15. The pharmaceutical combination as claimed in claim 14, wherein the chemotherapeutic agent is selected from 5-fluorouracil, azacytidine, paclitaxel, bendamustine, etoposide, bleomycin, temozolomide, cisplatin, or AZD2461; and the radiotherapeutic agent is selected from ionizing radiation (γ-rays).
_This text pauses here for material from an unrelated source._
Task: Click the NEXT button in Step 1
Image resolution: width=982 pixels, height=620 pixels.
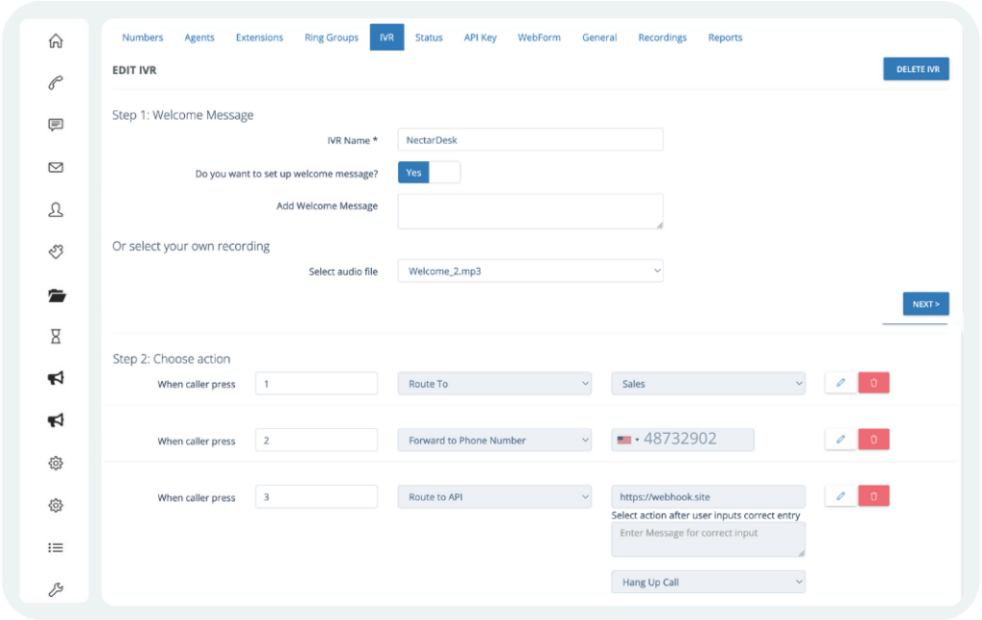Action: (925, 303)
16. A method of treating a cancer in a subject in need thereof, comprising administering an effective amount of the compound of Formula I as claimed in claim 1.

17. The method as claimed in claim 16, wherein the cancer is selected from leukemia, lymphoma, head and neck carcinoma, colon carcinoma, lung cancer, prostate cancer, or glioma.

18. A method for inhibiting DNA Ligase IV enzyme activity with an effective amount of the compound as claimed in claim 1.

19. A method of inhibiting a DNA double-strand break through NHEJ, the method comprising contacting the compound of Formula I as claimed in claim 1 with DNA Ligase IV.

20. The method as claimed in claim 19, wherein the DNA Ligase is DNA Ligase IV and the method is carried out by NHEJ.

21. (canceled)

22. A DNA repair kit comprising the compound as claimed in claim 1.